Benim de Psikoonkoloji dersleri aldığım Konsültasyon- Liyezon Psikiyatristi Prof.Dr.Sedat Özkan hocamın yaptığı araştırmalarda hastaların yaşadığı en sık psikolojik sorunlar:
1.Uyum bozukluğu
2.Anksiyete bozukluğu
3.Depresyon
4.Organik beyin sendromu(ani serebral yetmezlik , kemoterapiye bağlı psikiyatrik sorunlar)
5.Kişilik bozukluklarıdır
Kanserli hastaların ilk psikolojik tepkileri nelerdir ve nasıl davranılmalıdır?
1.Aşama Şok hali : birkaç saatten , birkaç haftaya kadar uzanan söyleneni işitmeme, hastalığa inanmama , gerçeği kavramada güçlük gibi şok hali yaşar hastalar. Panik ve çaresizlik içinde hastalığı inkar etme eğilimine girerler.
Bu aşamada hastaya zaman tanınmalı, umut olacak olumlu mesajlar verilmeli, tedavi seçenekleri tüm ayrıntıları ile anlatılmalı, ailesel destek verilmelidir. Hastanın duygularını aktarmasına zemin hazırlanmalı ve sabırla yardımcı olunmalıdır.
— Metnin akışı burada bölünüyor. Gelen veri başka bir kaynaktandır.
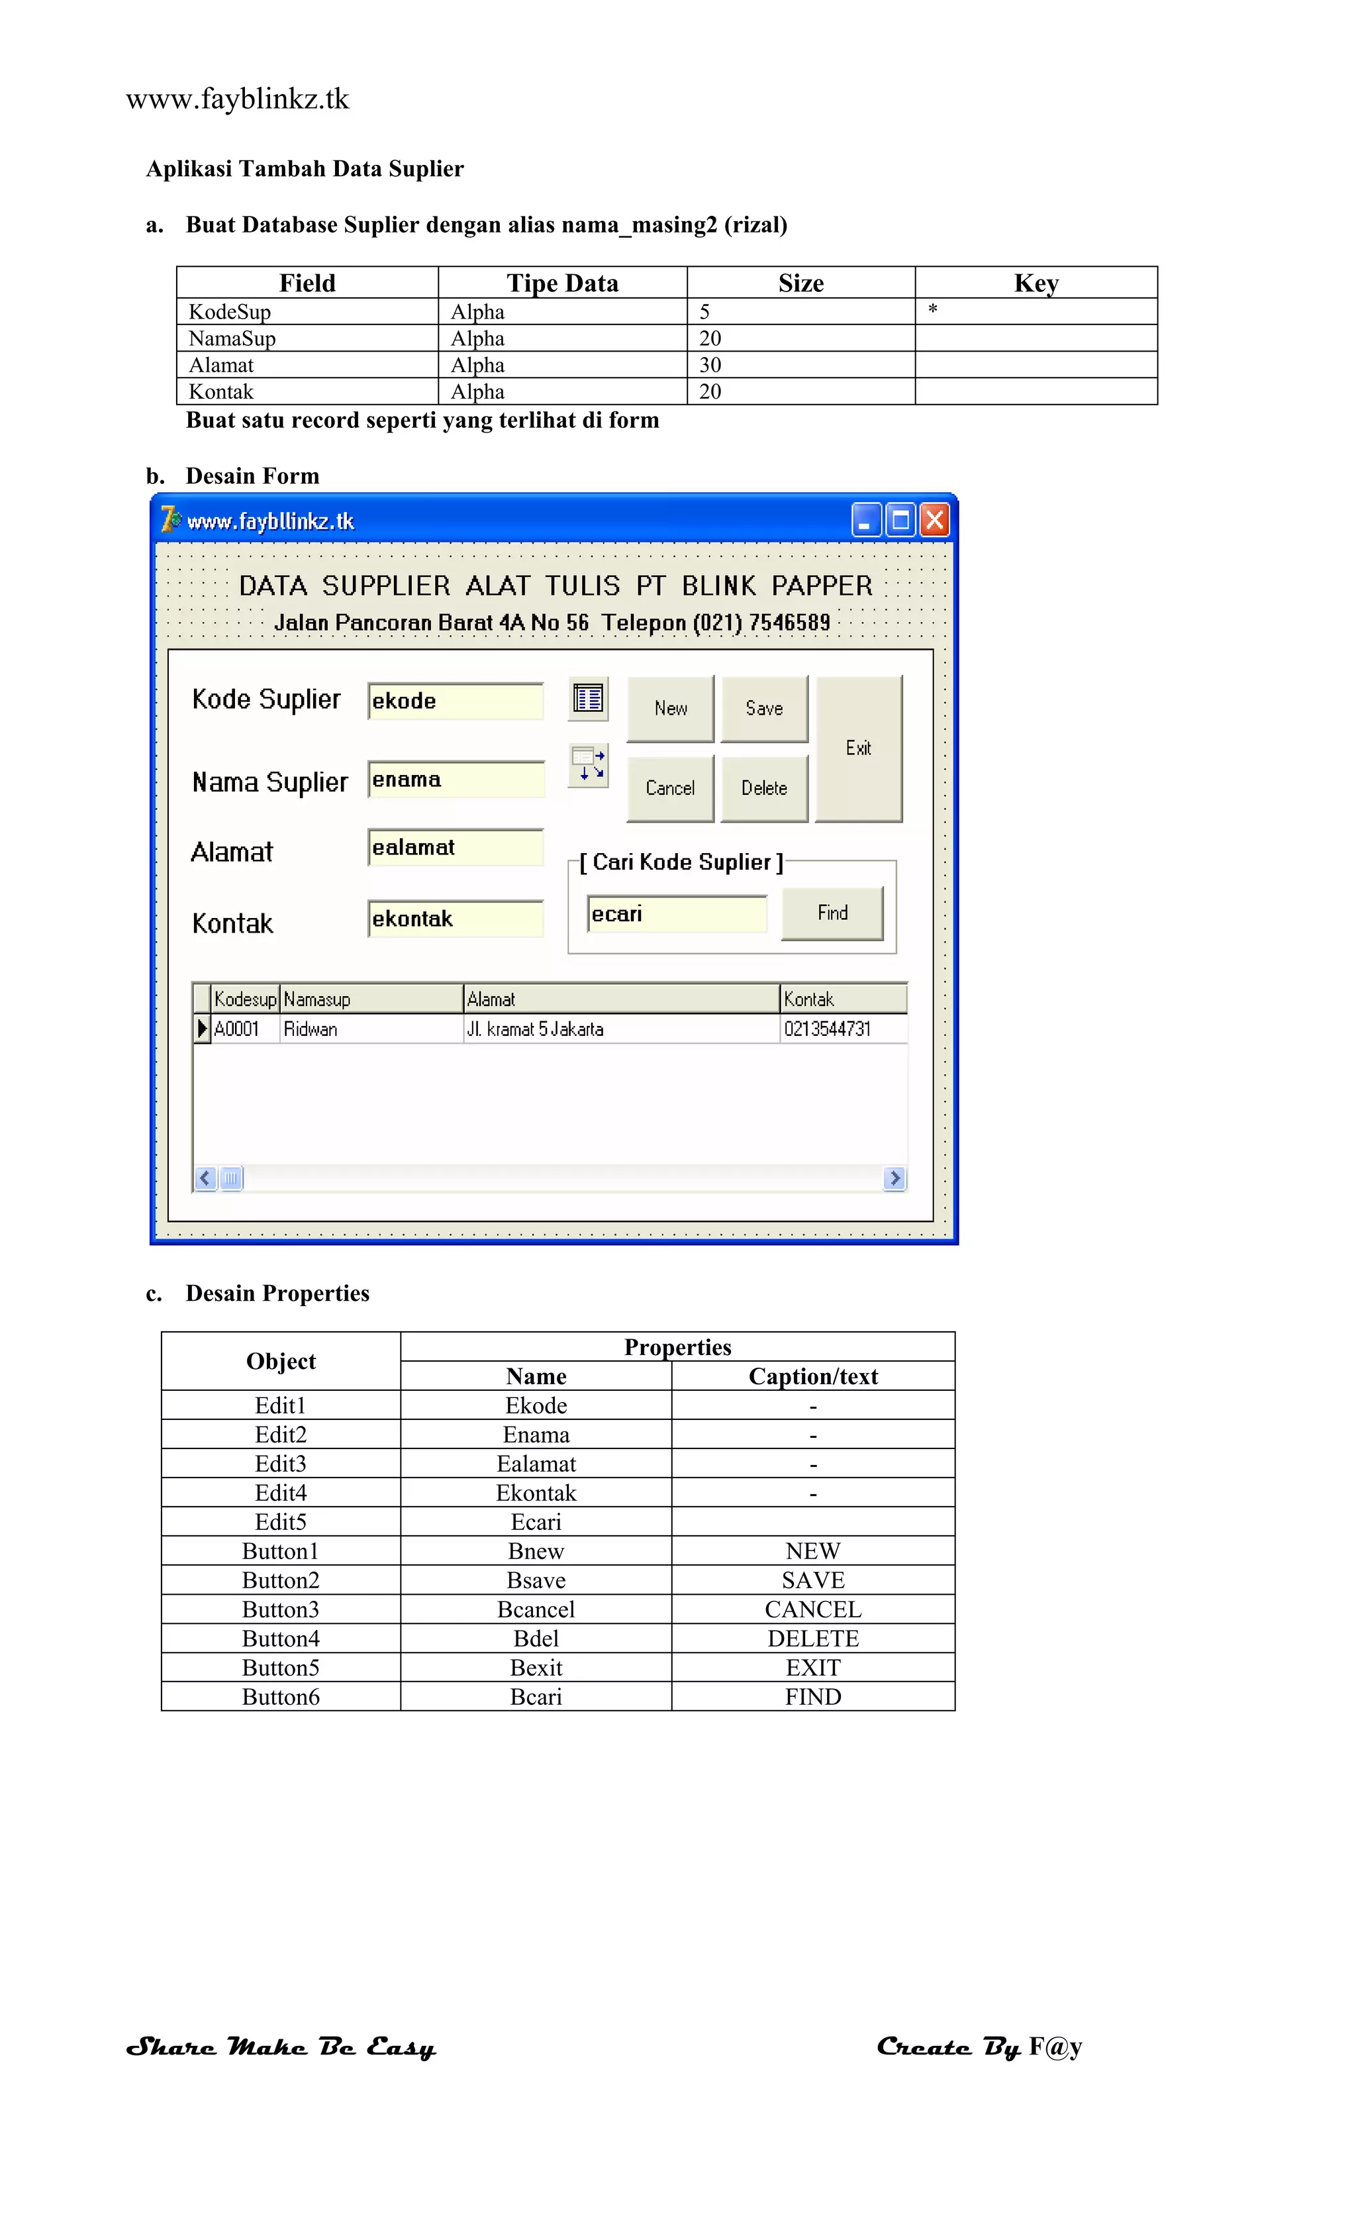Maximize the www.faybllinkz.tk form window
This screenshot has height=2234, width=1356.
[900, 520]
2. Aşama Duygusal Tepki : Hasta zamanla gerçeği kabullenmeye başlar, ancak hastalığın başına getirebileceklerinden dolayı korkar ve aşırı kaygı duyar. Dikkat dağınıklığı, ağlama, huzursuzluk, iştahsızlık yaşar. “ Neden ben ? “ diye sorar ve önce kendini suçlar. Daha sonra eşini, çocuklarını veya en yakınındakileri suçlar. Yok olma, ayrılık ve ölüm korkusu nedeni ile aşırı öfke duyar. Bazen bu öfkelerini, doktoruna, hemşiresine veya diğer aile bireylerine yansıtır.
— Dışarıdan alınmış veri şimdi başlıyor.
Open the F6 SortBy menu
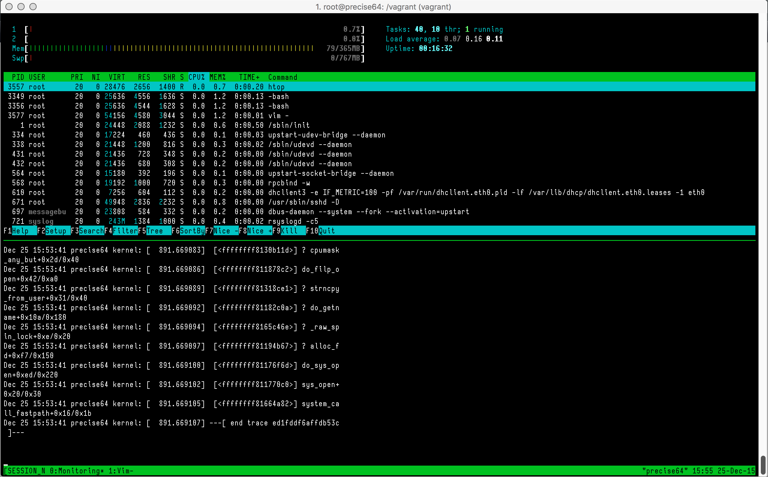This screenshot has height=477, width=768. coord(192,231)
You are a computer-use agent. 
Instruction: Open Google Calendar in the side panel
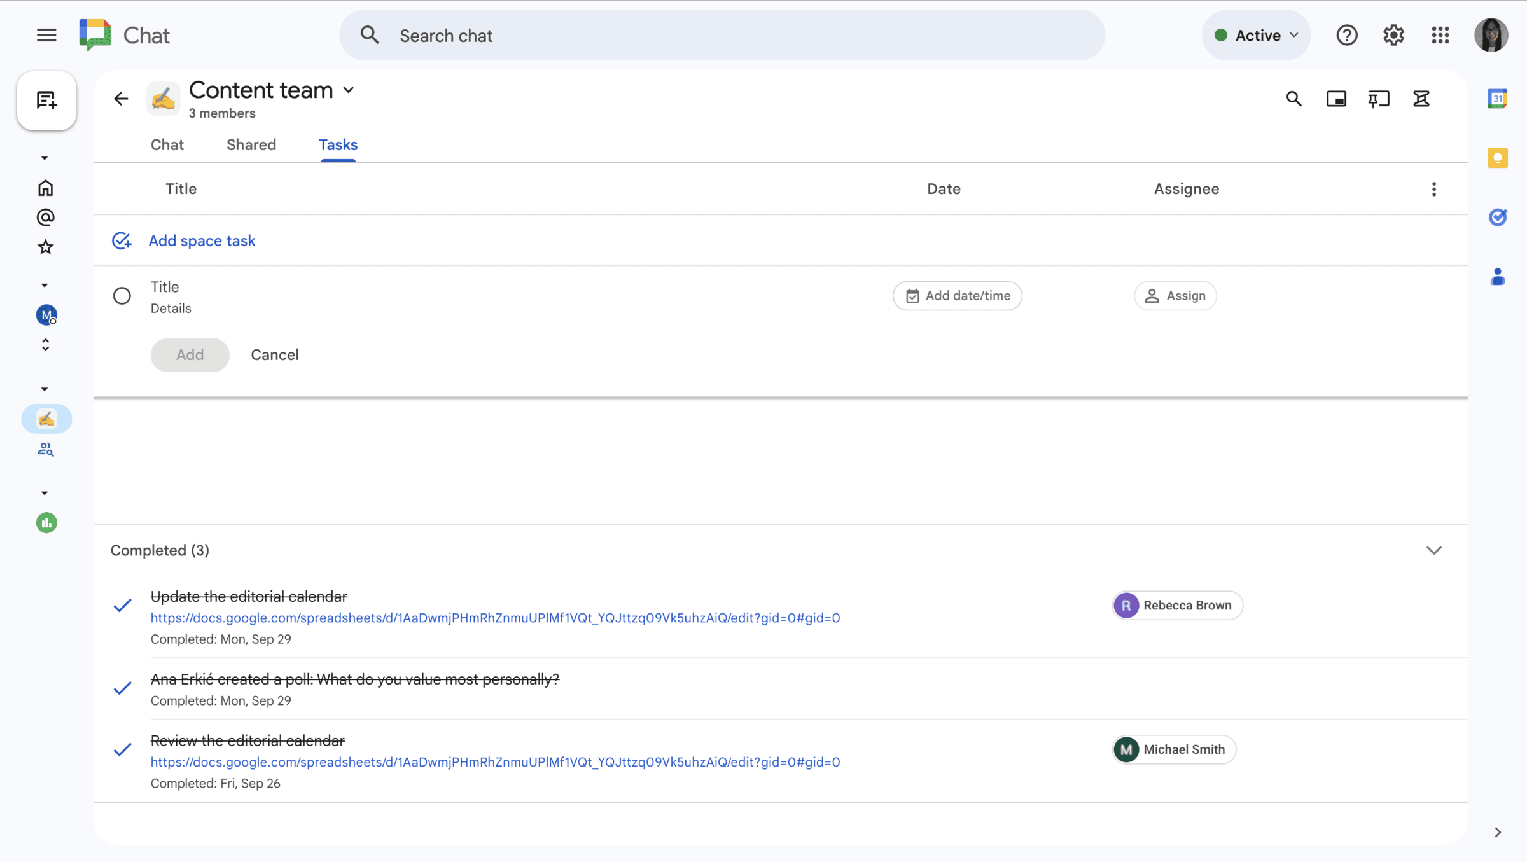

Bu aşamada hastanın kızgınlık ve isyanını dışarı vurmasına müsaade edilmeli, düşüncelerini ve duygularını aktarırken, hastayı yargılamadan dinlemelidir. Eğer hastalar kızgınlık ve isyan duygularını yeterince ifade edemezlerse depresyona girerler. Mutlaka profesyonel destek alınmalıdır.
3. Aşama Uyum süreci: Artık hasta kabulleniş sürecine girer, tüm enerjisini ve ruhsal gücünü iyileşmeye adamak ister. Hastalığı ile birlikte yaşamayı öğrenmeye başlar.
Hasta kimliğini, yaşam sürecini ve amacını yeniden gözden geçirir ve sorgular. Çevresindeki herkesten güven ve destek ister.
Bu aşamada tedavisini üstlenen tüm doktorlarının tedavi seçeneklerini ve aşamalarını hastasına ayrıntısı ile anlatması hastaların uyum sürecini kolaylaştıracaktır. Doktorlarının ve ailesinin desteği hastaya yeniden savaşma ruhu kazandıracak, iyileşeceğine dair pozitif inanç ile tedavisine dört elle sarılacaktır.